A report card serves to provide information on how well certain work is done. We are familiar with the idea since grade school. I went home holding my head high with ‘A’s but fearful of being scolded when I got poor grades. In the workplace, is there a similar feeling about the monthly report? As we all know, not everything works out perfectly all the time. It is natural to expect that there would be lacklustre performance every now and then. We shouldn’t need to be fearful of poor grades.
Let’s start with the purpose of the report card. It serves 3 purposes. It provides information on:
- Results—the actual performance measured by some pre-defined metrics.
- Relative performance to a standard—the comparison of results against an acceptable level of performance.
- Action alerts—the signals for necessary action to right the results.
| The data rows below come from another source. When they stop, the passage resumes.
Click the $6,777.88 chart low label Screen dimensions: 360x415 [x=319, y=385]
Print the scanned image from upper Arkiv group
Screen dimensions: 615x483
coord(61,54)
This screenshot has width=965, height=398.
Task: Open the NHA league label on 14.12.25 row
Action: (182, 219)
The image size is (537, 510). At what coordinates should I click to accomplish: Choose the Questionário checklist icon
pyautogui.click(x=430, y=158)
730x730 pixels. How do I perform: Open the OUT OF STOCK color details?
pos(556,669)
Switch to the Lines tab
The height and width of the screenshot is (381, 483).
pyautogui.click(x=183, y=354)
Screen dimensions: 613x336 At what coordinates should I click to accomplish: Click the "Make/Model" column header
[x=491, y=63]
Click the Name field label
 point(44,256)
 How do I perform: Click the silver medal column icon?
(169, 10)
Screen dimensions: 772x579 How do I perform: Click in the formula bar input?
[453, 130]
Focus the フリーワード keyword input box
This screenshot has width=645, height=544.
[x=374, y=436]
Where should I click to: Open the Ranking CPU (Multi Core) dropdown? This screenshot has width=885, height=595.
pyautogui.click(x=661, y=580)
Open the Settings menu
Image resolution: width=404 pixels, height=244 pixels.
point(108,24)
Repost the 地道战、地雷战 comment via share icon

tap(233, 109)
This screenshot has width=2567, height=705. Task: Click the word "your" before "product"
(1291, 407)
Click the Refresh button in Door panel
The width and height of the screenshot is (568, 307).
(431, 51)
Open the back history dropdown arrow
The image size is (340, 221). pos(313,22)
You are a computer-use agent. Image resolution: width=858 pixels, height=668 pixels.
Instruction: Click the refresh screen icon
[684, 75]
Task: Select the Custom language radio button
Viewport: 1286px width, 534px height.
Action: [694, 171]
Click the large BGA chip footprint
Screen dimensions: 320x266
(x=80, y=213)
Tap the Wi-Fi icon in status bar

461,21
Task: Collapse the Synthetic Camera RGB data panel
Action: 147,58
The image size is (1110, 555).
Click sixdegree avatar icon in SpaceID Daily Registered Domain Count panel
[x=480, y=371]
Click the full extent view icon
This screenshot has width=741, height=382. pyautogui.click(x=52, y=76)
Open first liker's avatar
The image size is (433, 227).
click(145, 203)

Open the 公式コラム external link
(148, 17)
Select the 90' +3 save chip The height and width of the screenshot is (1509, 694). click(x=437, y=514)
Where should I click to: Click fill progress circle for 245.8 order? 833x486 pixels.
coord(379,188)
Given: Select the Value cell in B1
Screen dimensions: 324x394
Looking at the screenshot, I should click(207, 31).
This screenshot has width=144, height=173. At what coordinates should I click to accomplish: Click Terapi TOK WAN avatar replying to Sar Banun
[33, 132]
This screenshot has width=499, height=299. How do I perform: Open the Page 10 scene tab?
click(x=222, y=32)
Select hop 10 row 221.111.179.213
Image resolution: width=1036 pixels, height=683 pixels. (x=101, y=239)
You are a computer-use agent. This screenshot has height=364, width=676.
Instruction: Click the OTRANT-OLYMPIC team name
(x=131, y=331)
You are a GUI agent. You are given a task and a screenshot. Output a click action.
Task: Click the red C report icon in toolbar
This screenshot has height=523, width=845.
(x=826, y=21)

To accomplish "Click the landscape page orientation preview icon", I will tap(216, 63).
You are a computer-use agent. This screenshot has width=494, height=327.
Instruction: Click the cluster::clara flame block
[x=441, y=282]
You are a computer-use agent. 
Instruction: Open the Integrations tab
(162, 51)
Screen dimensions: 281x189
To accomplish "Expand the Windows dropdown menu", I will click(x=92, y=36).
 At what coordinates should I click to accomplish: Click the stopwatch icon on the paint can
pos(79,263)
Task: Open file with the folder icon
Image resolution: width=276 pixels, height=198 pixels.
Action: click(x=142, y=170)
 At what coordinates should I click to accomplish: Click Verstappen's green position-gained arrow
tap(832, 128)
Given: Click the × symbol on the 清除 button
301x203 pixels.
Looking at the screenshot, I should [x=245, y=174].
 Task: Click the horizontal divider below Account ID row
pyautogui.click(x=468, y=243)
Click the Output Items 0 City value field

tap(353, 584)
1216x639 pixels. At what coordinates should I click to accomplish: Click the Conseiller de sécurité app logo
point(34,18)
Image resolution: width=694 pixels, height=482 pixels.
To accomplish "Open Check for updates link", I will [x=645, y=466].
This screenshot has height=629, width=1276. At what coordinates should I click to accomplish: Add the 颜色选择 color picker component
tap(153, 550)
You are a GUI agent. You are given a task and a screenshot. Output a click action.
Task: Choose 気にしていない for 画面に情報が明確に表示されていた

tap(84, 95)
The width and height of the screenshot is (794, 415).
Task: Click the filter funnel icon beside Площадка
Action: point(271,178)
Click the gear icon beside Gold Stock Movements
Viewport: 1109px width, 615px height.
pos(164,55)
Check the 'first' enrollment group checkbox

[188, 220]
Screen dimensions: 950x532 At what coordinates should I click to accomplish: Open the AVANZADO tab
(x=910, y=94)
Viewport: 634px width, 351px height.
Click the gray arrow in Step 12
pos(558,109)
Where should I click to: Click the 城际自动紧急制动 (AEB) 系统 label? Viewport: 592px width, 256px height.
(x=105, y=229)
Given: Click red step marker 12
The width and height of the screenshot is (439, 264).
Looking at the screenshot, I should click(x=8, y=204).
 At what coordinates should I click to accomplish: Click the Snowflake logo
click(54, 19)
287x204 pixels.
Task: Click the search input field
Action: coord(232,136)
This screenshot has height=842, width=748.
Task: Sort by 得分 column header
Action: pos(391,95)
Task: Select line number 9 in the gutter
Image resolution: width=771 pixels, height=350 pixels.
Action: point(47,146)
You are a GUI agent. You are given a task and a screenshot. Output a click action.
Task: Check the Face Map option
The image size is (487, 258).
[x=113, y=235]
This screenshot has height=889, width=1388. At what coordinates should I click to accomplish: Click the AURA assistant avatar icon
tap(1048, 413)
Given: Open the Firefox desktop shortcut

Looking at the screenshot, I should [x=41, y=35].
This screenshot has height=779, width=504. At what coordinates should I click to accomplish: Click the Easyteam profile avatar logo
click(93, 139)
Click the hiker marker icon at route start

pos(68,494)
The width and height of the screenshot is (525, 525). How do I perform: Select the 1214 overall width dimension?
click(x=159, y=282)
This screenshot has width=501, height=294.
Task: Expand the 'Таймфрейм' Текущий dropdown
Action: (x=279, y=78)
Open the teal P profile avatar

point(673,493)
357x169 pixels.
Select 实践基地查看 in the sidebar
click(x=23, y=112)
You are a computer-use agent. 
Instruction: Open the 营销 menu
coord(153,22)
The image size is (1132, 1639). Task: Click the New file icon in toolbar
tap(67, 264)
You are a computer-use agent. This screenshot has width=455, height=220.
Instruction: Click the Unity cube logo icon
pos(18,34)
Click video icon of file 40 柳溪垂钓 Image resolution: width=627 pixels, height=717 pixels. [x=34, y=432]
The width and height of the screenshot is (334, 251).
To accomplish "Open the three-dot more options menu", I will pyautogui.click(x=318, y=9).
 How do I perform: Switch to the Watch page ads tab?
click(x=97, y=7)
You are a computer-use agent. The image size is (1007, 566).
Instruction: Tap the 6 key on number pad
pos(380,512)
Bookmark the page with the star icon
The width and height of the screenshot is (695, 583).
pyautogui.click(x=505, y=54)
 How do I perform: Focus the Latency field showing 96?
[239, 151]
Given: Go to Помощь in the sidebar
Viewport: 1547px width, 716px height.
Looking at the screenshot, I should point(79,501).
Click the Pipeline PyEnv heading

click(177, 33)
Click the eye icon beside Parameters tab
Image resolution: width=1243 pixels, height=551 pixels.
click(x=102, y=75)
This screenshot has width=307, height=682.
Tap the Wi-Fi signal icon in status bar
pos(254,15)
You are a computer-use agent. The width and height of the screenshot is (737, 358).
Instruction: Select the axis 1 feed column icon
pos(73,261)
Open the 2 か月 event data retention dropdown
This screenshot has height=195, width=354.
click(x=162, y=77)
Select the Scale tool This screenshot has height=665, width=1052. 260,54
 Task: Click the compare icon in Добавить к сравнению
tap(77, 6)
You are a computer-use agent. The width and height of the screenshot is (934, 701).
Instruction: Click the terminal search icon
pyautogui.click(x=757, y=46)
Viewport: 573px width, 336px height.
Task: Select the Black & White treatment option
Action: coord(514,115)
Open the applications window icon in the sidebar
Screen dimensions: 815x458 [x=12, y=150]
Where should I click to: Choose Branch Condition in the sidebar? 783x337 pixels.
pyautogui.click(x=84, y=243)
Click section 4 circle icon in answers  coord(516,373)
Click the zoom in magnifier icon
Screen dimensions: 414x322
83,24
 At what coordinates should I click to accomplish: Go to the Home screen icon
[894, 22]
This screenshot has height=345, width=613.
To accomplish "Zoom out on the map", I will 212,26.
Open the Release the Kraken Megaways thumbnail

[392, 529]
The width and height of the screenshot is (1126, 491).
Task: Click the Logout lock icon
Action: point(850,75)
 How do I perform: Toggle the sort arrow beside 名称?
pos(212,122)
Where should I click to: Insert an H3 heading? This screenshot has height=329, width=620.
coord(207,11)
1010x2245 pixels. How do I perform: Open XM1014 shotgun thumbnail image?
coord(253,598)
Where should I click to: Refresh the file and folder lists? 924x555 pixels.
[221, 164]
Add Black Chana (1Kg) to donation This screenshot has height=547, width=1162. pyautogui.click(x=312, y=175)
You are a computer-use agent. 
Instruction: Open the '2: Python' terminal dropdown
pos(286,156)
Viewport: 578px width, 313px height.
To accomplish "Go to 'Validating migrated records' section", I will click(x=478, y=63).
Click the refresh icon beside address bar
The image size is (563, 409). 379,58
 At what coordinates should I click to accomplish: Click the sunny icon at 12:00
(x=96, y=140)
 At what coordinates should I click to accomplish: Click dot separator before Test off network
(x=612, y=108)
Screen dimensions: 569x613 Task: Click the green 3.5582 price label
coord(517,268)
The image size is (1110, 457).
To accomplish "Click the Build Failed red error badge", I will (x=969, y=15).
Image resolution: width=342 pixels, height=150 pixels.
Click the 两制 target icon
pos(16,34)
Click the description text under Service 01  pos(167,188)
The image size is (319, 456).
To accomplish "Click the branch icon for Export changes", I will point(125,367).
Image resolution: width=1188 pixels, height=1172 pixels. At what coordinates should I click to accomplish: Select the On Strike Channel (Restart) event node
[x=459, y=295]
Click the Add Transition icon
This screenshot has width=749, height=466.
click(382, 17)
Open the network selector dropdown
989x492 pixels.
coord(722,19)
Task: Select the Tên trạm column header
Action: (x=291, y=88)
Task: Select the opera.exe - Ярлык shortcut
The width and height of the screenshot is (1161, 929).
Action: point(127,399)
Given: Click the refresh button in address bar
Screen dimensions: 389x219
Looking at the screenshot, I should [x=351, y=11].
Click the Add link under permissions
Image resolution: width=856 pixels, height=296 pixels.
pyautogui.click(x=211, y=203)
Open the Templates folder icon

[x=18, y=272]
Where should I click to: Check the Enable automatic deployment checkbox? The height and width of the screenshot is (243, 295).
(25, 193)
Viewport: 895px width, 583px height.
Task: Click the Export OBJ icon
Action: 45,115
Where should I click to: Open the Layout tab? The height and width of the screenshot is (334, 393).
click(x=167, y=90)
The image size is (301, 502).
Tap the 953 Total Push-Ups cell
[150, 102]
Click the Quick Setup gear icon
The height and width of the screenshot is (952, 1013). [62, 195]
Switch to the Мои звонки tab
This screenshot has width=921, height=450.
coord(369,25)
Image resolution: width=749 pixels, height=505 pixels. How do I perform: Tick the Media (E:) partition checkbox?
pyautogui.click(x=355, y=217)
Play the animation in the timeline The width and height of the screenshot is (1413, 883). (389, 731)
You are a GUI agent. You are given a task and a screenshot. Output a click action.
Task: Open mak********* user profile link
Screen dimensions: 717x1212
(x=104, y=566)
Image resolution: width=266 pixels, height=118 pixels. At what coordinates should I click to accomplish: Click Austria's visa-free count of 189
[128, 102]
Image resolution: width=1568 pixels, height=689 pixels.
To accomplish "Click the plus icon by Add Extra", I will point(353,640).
Progressive companies would do the following with the reported results.
- Congratulate the team on the outstanding performance
- Understand the critical success factors
- Seek ways to maintain the momentum
- Look for opportunities to apply the same approach in other areas of the business
- Uncover the root cause of the problem
- Assess the magnitude of the impact
- Examine ways to overcome the issue
- Take action to improve performance
In adopting an improvement mindset with the report card, the business would avoid polluting the purpose of results reporting. The worst that could happen is to start finger-pointing and find a scapegoat to blame. This mindset could be poisonous. It could drive problems underground.
The report card is crucial to the success of a business, provided that it presents the right information. Reporting on the wrong things could be devastating. In order to report on the right things, the business needs to figure out the ideal outcomes for its success. It has to ask itself what results it wants to achieve if it is able to fulfill its mandate and satisfy the customer needs. Though it sounds straightforward, it is a challenging question because the business must identify the specific, tangible results. It could not be vague about them.
When the next monthly report arrives, take a look at the results and determine whether it provides the insight for advancing the company’s business objectives. Falling short of meeting the purpose of reporting would waste time and won’t help the business drive the results it deserves.